All RV and tent camping will be located under five miles from the festival, at the Richland County Fairgrounds. Shuttle service to and from the venue will be available, according to the press release.

"INKCARCERATION brings a powerhouse lineup to the historic Ohio State Reformatory, home of the Shawshank Prison, for a summer weekend festival that's sure to be an amazing experience for the fans and our partner brands," INKCARCERATION marketing lead Susan Fisher said in the press release.

Weekend VIP tickets and RV and camping packages are on sale now. For tickets, visit inkcarceration.com.

Tattoo artists interested in tattooing at the festival can email contact@inkcarceration.com with their name, company name, website and phone number.

INKcarceration LTD and Blueprint/Forward Entertainment are producing the festival.
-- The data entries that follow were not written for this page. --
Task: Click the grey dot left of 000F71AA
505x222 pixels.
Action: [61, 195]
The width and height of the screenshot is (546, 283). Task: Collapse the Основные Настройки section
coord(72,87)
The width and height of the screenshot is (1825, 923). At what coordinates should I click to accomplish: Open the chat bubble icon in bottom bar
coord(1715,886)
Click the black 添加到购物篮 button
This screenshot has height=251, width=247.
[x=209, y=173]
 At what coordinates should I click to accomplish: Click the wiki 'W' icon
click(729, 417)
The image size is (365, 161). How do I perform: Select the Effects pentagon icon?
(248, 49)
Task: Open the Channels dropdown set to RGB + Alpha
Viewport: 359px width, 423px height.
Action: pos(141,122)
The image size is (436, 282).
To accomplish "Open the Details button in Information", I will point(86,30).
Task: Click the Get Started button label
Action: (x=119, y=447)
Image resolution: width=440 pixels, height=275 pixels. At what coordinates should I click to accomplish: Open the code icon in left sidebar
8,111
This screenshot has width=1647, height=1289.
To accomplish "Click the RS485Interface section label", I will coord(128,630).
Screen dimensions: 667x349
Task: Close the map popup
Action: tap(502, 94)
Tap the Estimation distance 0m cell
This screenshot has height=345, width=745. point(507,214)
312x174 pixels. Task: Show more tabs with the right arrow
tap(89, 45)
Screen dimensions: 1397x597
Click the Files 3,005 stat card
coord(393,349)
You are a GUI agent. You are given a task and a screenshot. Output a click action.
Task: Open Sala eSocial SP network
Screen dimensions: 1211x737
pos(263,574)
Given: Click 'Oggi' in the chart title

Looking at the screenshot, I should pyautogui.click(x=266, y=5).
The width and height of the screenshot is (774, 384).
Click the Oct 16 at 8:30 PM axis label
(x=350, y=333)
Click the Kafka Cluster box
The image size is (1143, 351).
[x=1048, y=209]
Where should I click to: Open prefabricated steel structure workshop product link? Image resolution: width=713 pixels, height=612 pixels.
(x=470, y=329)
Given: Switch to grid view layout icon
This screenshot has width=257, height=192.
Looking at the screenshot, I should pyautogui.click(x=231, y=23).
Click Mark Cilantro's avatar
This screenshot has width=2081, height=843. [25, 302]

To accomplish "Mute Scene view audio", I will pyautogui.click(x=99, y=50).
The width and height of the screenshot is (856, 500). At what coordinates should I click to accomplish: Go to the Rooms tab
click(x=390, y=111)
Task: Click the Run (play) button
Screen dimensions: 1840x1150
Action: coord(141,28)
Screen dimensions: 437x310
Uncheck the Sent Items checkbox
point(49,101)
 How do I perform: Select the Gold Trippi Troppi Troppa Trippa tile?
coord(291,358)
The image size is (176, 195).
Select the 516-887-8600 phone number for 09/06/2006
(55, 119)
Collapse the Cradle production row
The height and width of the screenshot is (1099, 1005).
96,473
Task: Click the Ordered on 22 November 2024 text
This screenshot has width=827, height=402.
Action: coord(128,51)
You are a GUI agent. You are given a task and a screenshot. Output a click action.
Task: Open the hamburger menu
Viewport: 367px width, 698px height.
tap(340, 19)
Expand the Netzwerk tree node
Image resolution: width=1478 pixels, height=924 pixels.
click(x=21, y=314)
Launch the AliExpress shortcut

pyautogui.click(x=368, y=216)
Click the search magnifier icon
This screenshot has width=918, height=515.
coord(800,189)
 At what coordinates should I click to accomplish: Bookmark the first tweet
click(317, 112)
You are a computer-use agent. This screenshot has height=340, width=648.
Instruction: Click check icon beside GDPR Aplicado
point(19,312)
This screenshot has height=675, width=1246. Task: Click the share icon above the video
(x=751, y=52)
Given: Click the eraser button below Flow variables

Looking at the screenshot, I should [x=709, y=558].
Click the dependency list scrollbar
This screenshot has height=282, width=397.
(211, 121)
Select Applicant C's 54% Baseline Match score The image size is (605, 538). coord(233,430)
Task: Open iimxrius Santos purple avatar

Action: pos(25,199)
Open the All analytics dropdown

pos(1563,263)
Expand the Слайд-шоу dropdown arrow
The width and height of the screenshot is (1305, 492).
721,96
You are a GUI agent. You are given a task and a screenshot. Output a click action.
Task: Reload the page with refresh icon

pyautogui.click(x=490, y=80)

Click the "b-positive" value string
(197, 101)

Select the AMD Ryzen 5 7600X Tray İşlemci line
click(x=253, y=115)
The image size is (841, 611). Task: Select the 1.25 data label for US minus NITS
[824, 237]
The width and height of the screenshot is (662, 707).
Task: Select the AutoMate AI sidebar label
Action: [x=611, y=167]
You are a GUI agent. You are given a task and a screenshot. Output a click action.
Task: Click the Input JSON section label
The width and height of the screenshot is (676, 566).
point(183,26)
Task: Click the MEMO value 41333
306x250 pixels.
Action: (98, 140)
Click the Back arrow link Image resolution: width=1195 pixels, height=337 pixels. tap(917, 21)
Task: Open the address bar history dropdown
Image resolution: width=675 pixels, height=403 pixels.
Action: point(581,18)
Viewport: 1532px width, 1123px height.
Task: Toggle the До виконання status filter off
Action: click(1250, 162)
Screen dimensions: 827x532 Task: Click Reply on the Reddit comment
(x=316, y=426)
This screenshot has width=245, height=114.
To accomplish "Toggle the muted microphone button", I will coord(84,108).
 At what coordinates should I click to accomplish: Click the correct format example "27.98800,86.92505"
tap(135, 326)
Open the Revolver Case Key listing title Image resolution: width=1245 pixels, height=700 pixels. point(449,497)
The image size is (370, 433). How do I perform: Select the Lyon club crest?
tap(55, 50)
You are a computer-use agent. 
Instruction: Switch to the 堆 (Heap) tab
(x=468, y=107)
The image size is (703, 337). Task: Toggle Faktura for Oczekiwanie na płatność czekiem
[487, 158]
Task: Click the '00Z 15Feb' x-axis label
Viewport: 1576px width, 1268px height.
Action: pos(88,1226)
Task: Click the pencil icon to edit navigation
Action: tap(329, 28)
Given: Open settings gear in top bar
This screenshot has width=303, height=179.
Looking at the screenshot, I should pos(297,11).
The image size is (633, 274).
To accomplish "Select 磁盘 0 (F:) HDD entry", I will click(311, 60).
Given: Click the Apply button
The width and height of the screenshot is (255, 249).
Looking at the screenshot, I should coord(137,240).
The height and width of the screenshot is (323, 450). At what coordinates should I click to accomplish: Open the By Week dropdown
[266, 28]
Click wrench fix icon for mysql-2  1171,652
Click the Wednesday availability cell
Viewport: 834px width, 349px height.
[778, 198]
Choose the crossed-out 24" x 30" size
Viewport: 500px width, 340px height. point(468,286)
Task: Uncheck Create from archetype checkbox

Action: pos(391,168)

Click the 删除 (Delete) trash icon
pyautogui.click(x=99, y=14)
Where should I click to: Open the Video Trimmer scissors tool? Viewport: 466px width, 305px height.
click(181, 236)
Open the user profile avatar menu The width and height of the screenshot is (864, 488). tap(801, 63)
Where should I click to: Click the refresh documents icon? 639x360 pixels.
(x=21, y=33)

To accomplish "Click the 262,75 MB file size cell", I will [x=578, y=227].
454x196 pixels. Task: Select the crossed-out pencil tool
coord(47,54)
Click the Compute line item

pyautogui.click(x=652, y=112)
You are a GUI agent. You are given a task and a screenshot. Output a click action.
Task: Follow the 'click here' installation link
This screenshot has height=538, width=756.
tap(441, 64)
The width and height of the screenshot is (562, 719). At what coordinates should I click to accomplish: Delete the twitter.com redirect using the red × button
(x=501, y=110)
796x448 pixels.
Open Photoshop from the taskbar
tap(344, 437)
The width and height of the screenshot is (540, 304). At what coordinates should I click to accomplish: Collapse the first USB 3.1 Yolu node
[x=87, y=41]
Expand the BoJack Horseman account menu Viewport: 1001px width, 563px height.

OSR acts only as a rental facility and is not involved in the planning of the events.

Ink in the Clink, which was held at OSR each summer since it first started in 2015, is no longer taking place at the reformatory after OSR officials elected not to renew the contract for 2018, with Smith saying the Ink in the Clink organizers "weren't in line with our goals or our mission at this point."

OSR creative marketing director Dan Smith said in January OSR moved forward with the new festival because OSR staff "definitely knew there was still a market ... that people were still interested in doing that out here, so it was something that we wanted to kind of continue in a different way. "

Ink in the Clink's future remains unclear, as a contract between the festival and the Richland County Fairgrounds was terminated in January and its owners face a lawsuit from a Medina man who says they owe him money he loaned them for the festival.